We are given that $X$ is complete, thus every Cauchy sequence converges. Let $\lim_{n\rightarrow\infty}p_n=p$. We know every open ball around $p$ must contain all but finitely many elements of the sequence--thus it must contain some element of each $E_n$.  Therefore $p$ is a limit point of each $E_n$ since the sets are nested. Since each $E_n$ is closed, $p$ must be an element of each $E_n$.  Thus $\bigcap_1^\infty E_n$ is nonempty.
At this point we just need to show that $p$ is the only element in the grand intersection. Assume via contradiction that there exists more than one point $p$ in the  grand intersection. Call it $q$.  Let $L=d(p,q)$.  Choose $\epsilon<L$.  Then for each $n$, $p\in E_n$ and $q\in E_n$ and $\text{diam}(E_n)\geq L>\epsilon$.  Thus,$\lim_{n\rightarrow \infty}\text{diam}(E_n)\neq 0$--a contradiction. Therefore $\bigcap_1^\infty E_n$ contains only one point, namely $p$.  
I didn't use that the sets were bounded anywhere, which leads me to believe this logic is in some way flawed.

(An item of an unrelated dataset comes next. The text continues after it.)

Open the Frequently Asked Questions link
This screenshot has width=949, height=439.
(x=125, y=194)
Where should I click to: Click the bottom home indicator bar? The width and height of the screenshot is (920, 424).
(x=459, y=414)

 A: $\newcommand{\diam}{\operatorname{diam}}$Your proof is fine. The assumption that the sets are bounded is required to ensure that their diameters exist, since diameters are usually understood to be real numbers. If one allows $\infty$ as the diameter of an unbounded set, then the hypothesis that $\langle\diam E_n:n\in\Bbb N\rangle\to 0$ suffices.

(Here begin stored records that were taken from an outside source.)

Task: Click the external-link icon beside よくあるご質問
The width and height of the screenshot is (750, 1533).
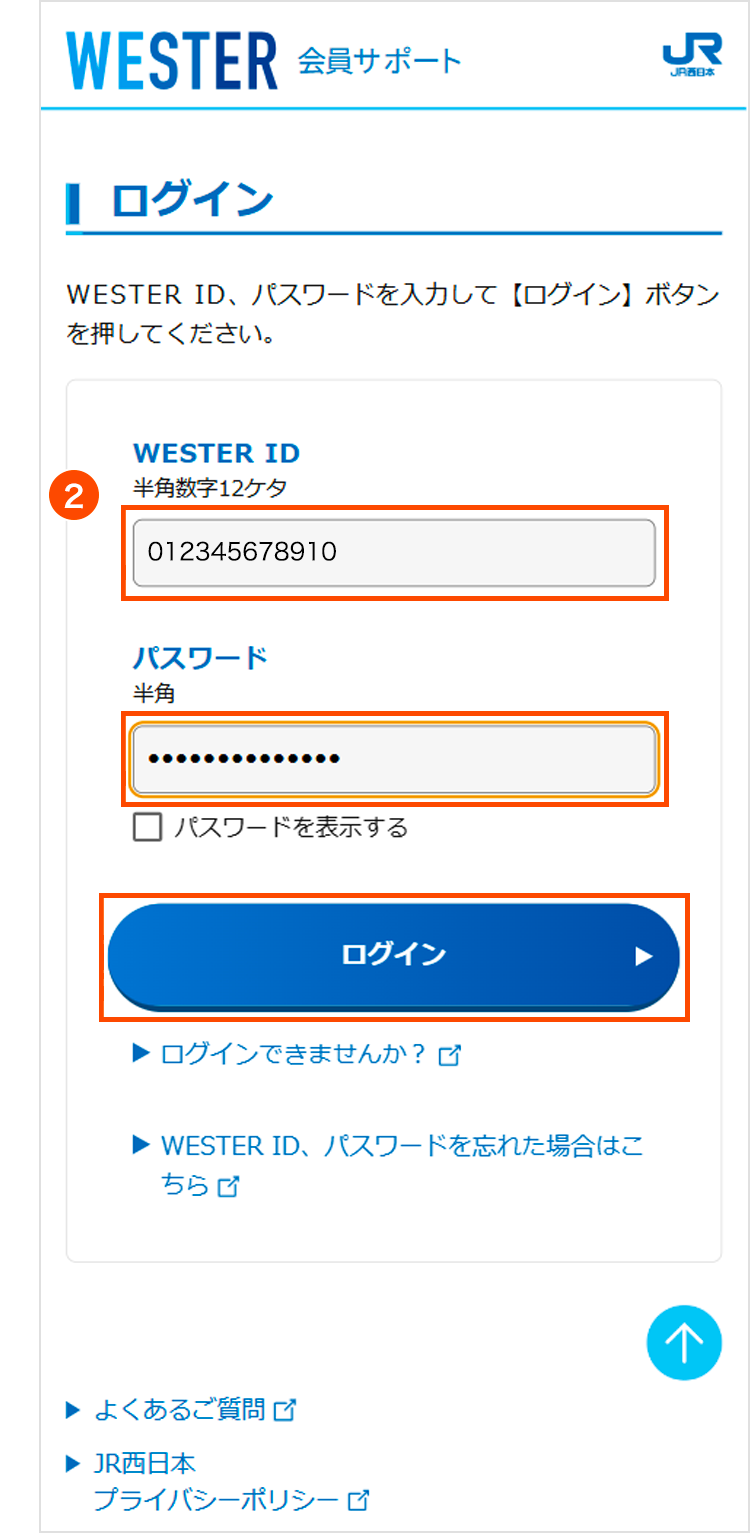Action: [x=285, y=1411]
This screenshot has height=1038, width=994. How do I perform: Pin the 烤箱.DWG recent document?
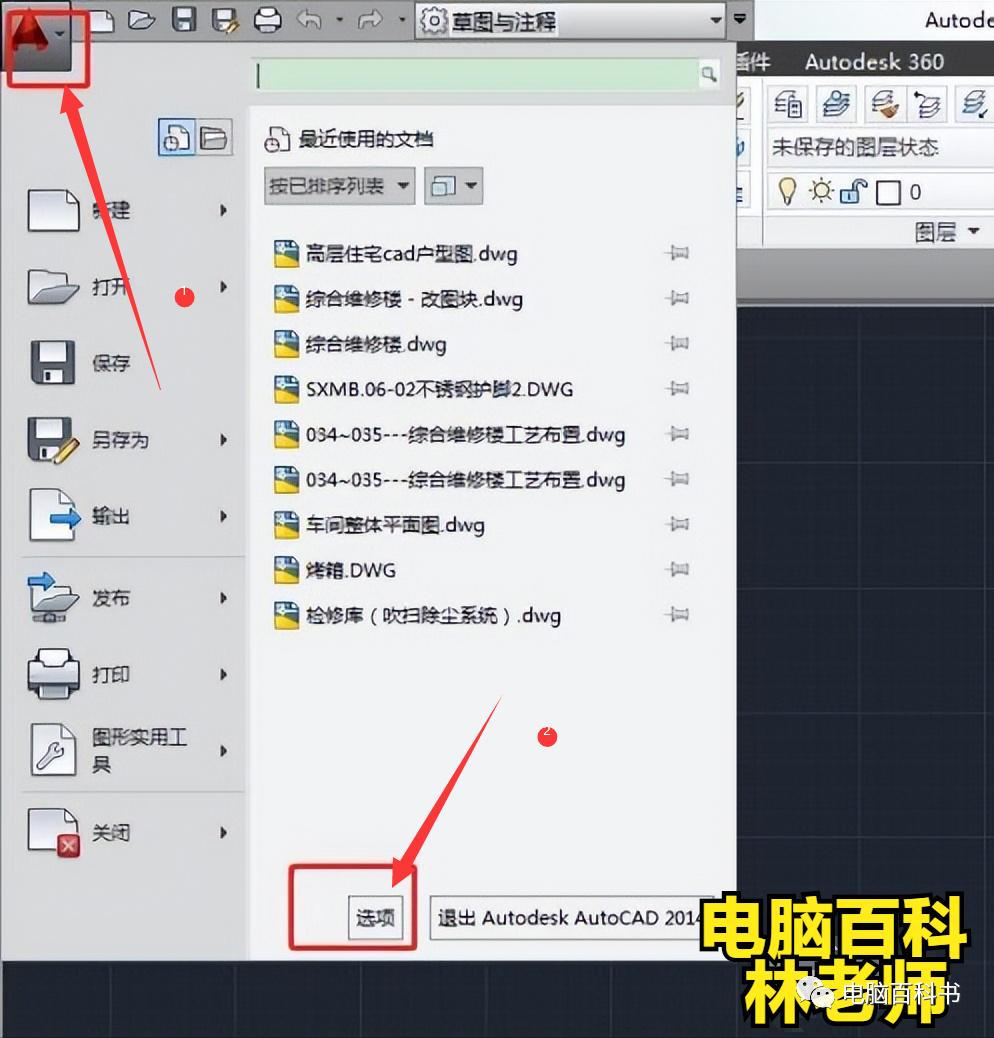pyautogui.click(x=680, y=570)
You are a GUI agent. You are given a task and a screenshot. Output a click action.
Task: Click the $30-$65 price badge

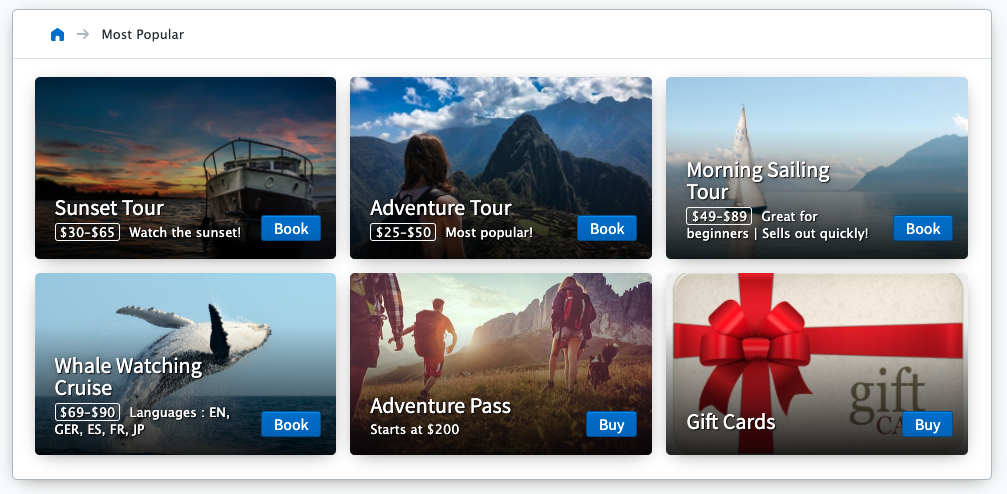click(x=87, y=232)
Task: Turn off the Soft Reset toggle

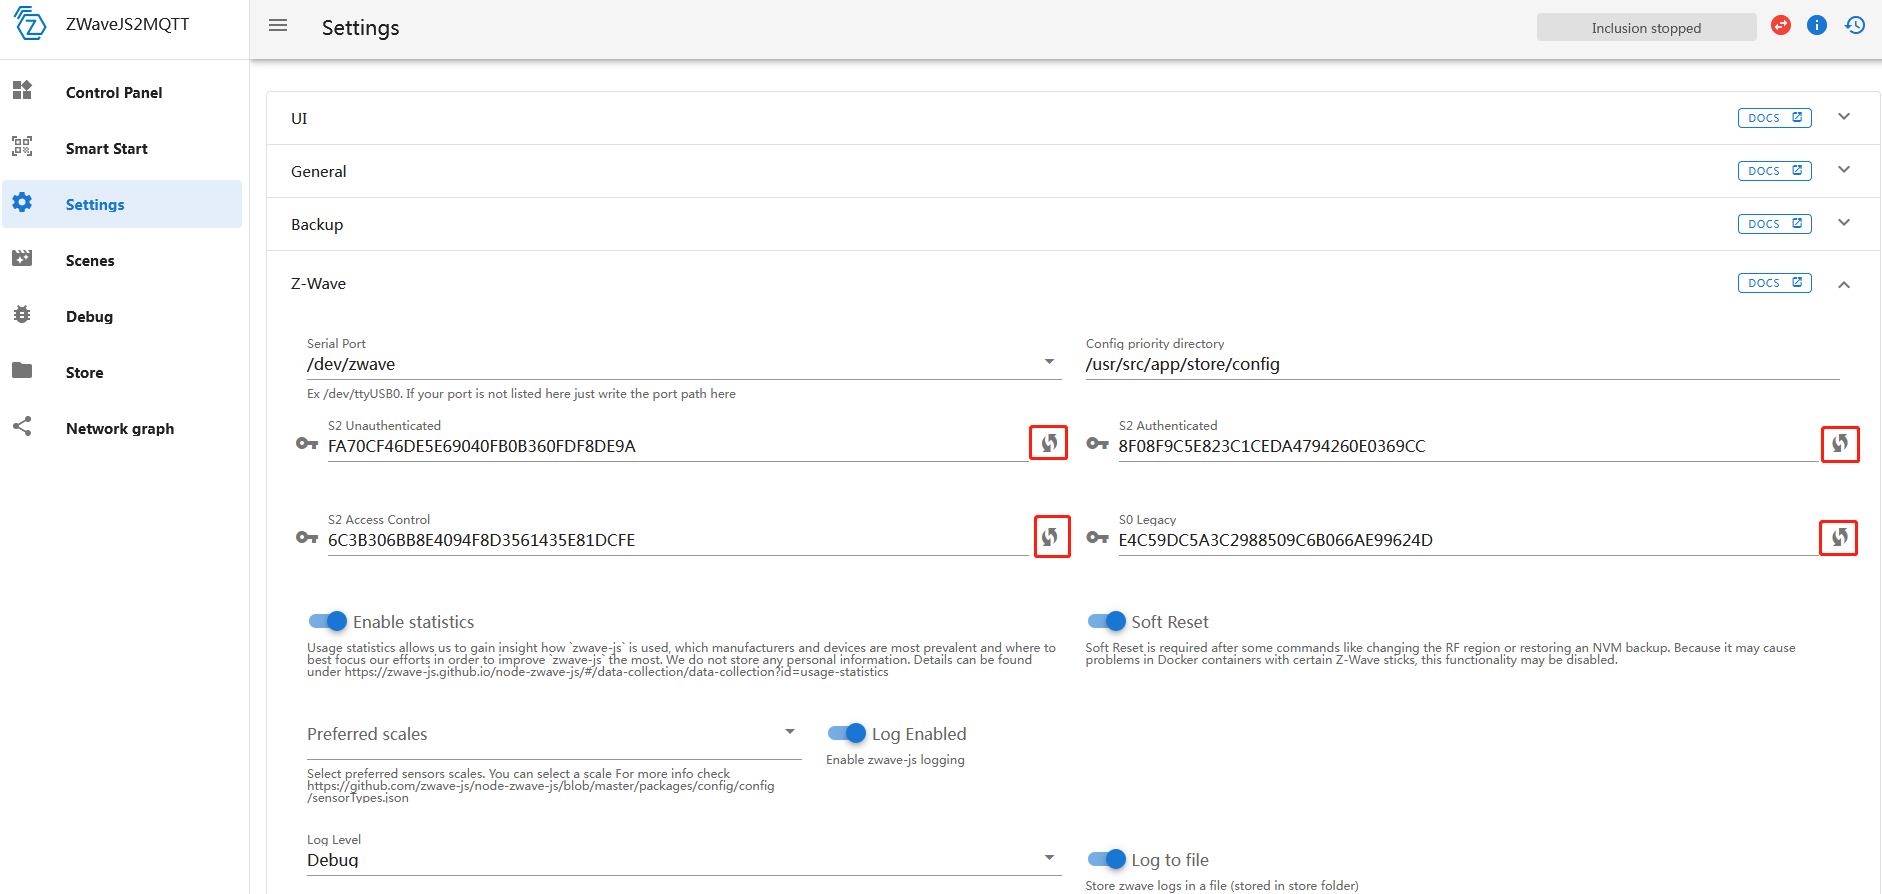Action: [x=1107, y=621]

A: There is a flaw in your proof: given $\lim_{n \to \infty}p_n=p$, $p$ may not be a limit point of ${p_n}$. The reason is $E_1$ could be a set of finite elements. Obviously, there is no limit point for any $E_n$.
The supplementary proof ($p \in E_n$ even when $E_1$ is finite) is as follows: for any $N$ such that only one point (point $p$) exists in $E_N$, since $E_n \supset E_{n+1}$ and $E_n \neq \emptyset$, then for all $n>N$, $p \in E_n$.

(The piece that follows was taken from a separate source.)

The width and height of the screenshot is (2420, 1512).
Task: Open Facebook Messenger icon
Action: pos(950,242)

The above proof assumes there exists a $p_n$ with only one point, which we don't know at this step. Here is another supplementary proof ($p \in E_n$ even when $E_1$ is finite) is as follows: Because $E_1$ is finite, we can attain the smallest distance $\epsilon$ between any two points in $E_1$. Because $\lim_{n \to \infty}p_n=p$, there is an integer $N$ such that for all $n>N$, $d(p_n, p)<\epsilon$. In addition, since $p_n \in E_1$, then for all $n>N$, $p_n=p$.